(Stored items)
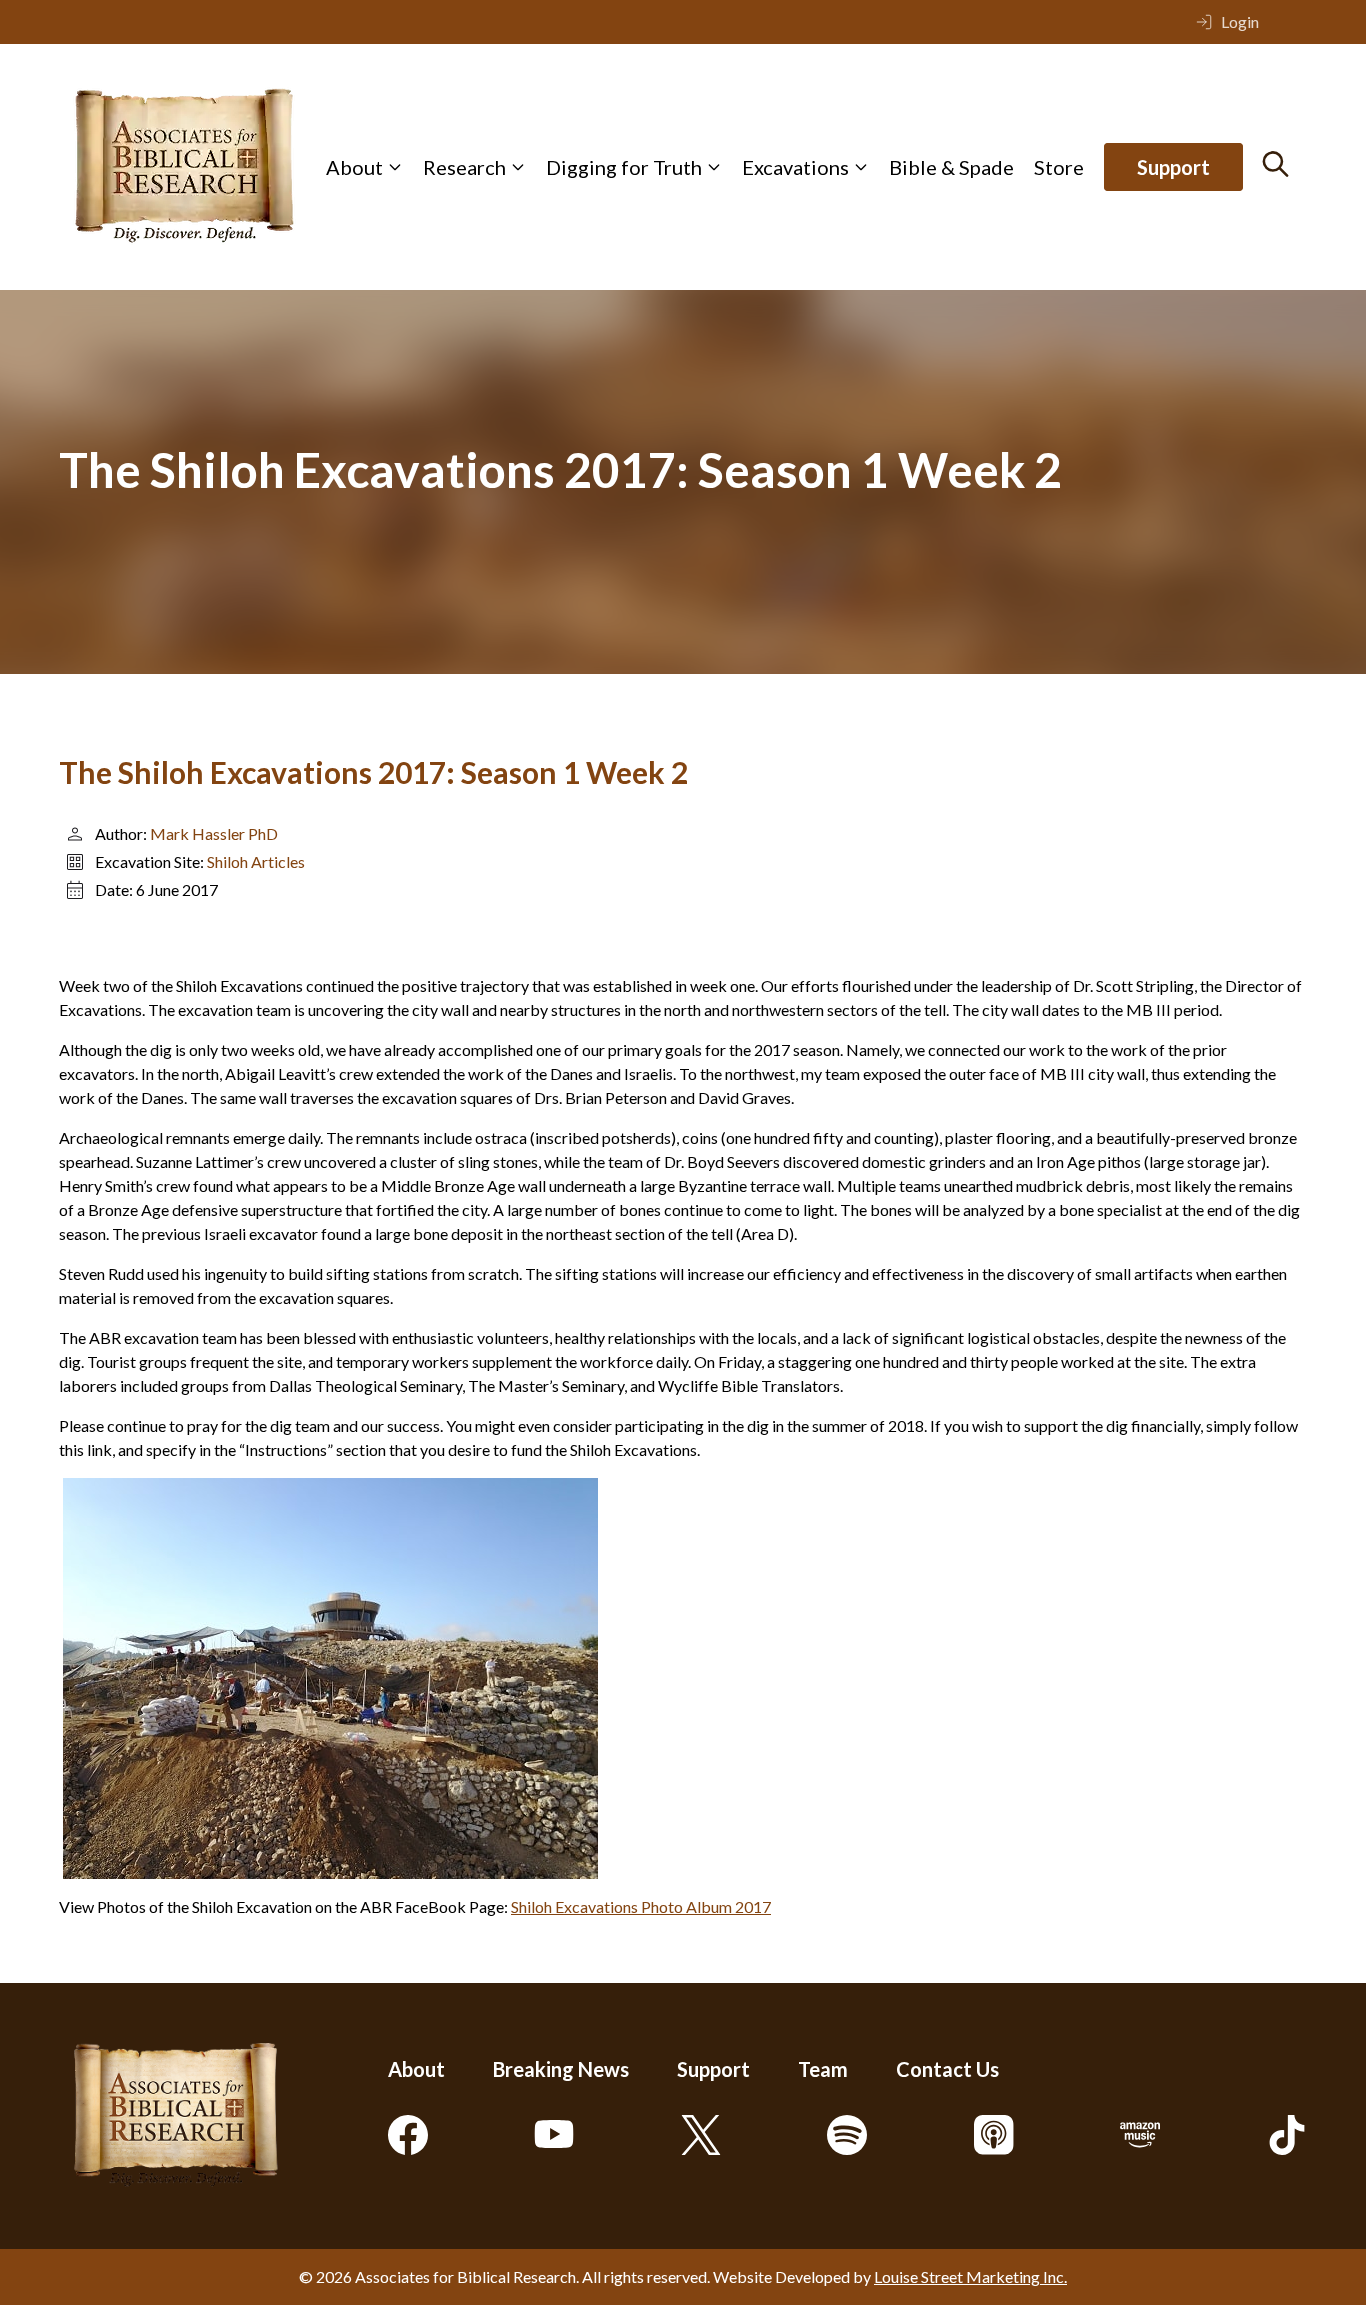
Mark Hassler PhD (214, 833)
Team (823, 2069)
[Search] (1275, 164)
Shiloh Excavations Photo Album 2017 (641, 1906)
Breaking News (561, 2069)
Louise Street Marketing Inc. (970, 2276)
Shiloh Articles (256, 861)
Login (1240, 21)
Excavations (795, 167)
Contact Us (947, 2069)
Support (1173, 167)
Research (464, 167)
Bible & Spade (951, 167)
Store (1059, 167)
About (354, 167)
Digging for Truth (624, 167)
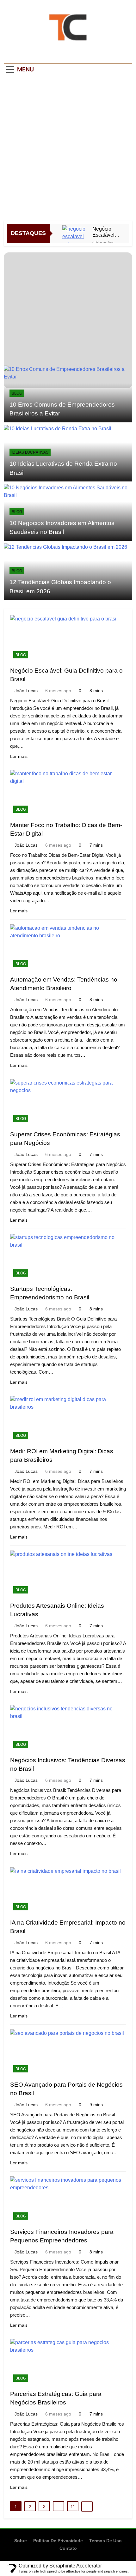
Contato (68, 2548)
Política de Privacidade (58, 2540)
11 (73, 2506)
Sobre (20, 2540)
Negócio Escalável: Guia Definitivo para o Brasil (104, 232)
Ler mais (19, 756)
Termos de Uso (105, 2540)
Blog (17, 393)
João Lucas (26, 690)
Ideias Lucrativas (30, 452)
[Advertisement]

**Exercise brief**
Word for word, copy every line of the data, excluding any pictures.

**Exercise output**
Mark Hassler PhD (214, 833)
Team (823, 2069)
[Search] (1275, 164)
Shiloh Excavations Photo Album 2017 (641, 1906)
Breaking News (561, 2069)
Louise Street Marketing Inc. (970, 2276)
Shiloh Articles (256, 861)
Login (1240, 21)
Excavations (795, 167)
Contact Us (947, 2069)
Support (1173, 167)
Research (464, 167)
Bible & Spade (951, 167)
Store (1059, 167)
About (354, 167)
Digging for Truth (624, 167)
Contato (68, 2548)
Política de Privacidade (58, 2540)
11 (73, 2506)
Sobre (20, 2540)
Negócio Escalável: Guia Definitivo para o Brasil (104, 232)
Ler mais (19, 756)
Termos de Uso (105, 2540)
Blog (17, 393)
João Lucas (26, 690)
Ideias Lucrativas (30, 452)
[Advertisement]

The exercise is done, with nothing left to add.